# Try it
Repeat each line of the listing exactly as written.

Start of Provided records

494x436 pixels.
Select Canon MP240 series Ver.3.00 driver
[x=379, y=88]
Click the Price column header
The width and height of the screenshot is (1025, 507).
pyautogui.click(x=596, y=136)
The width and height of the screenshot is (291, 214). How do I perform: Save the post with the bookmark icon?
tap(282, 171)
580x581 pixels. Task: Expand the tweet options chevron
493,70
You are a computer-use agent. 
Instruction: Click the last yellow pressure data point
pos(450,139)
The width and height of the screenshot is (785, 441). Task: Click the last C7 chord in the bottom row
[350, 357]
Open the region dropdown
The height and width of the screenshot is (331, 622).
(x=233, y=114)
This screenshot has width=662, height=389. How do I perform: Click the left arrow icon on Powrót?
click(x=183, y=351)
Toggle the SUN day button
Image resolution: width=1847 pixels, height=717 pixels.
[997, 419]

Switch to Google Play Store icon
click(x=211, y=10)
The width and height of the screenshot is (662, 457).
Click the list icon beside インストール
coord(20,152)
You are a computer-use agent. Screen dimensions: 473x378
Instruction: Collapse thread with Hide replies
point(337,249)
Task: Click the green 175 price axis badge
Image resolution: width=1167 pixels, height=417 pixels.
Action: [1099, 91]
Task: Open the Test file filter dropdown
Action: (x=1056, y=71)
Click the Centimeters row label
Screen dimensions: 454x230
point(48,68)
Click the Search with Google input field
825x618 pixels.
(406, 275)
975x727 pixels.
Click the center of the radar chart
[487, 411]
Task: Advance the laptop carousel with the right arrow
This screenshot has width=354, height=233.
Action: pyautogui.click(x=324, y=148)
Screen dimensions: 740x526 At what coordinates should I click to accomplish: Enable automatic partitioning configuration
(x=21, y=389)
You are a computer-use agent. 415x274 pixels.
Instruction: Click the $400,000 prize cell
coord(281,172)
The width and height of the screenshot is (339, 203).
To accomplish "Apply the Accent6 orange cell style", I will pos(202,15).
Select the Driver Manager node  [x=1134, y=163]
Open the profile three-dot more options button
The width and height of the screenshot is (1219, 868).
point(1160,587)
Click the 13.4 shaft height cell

End of Provided records

# Expected answer
494x436 pixels.
Select Canon MP240 series Ver.3.00 driver
[x=379, y=88]
Click the Price column header
The width and height of the screenshot is (1025, 507).
pyautogui.click(x=596, y=136)
The width and height of the screenshot is (291, 214). How do I perform: Save the post with the bookmark icon?
tap(282, 171)
580x581 pixels. Task: Expand the tweet options chevron
493,70
You are a computer-use agent. 
Instruction: Click the last yellow pressure data point
pos(450,139)
The width and height of the screenshot is (785, 441). Task: Click the last C7 chord in the bottom row
[350, 357]
Open the region dropdown
The height and width of the screenshot is (331, 622).
(x=233, y=114)
This screenshot has width=662, height=389. How do I perform: Click the left arrow icon on Powrót?
click(x=183, y=351)
Toggle the SUN day button
Image resolution: width=1847 pixels, height=717 pixels.
[997, 419]

Switch to Google Play Store icon
click(x=211, y=10)
The width and height of the screenshot is (662, 457).
Click the list icon beside インストール
coord(20,152)
You are a computer-use agent. Screen dimensions: 473x378
Instruction: Collapse thread with Hide replies
point(337,249)
Task: Click the green 175 price axis badge
Image resolution: width=1167 pixels, height=417 pixels.
Action: [1099, 91]
Task: Open the Test file filter dropdown
Action: (x=1056, y=71)
Click the Centimeters row label
Screen dimensions: 454x230
point(48,68)
Click the Search with Google input field
825x618 pixels.
(406, 275)
975x727 pixels.
Click the center of the radar chart
[487, 411]
Task: Advance the laptop carousel with the right arrow
This screenshot has width=354, height=233.
Action: pyautogui.click(x=324, y=148)
Screen dimensions: 740x526 At what coordinates should I click to accomplish: Enable automatic partitioning configuration
(x=21, y=389)
You are a computer-use agent. 415x274 pixels.
Instruction: Click the $400,000 prize cell
coord(281,172)
The width and height of the screenshot is (339, 203).
To accomplish "Apply the Accent6 orange cell style", I will pos(202,15).
Select the Driver Manager node  [x=1134, y=163]
Open the profile three-dot more options button
The width and height of the screenshot is (1219, 868).
point(1160,587)
Click the 13.4 shaft height cell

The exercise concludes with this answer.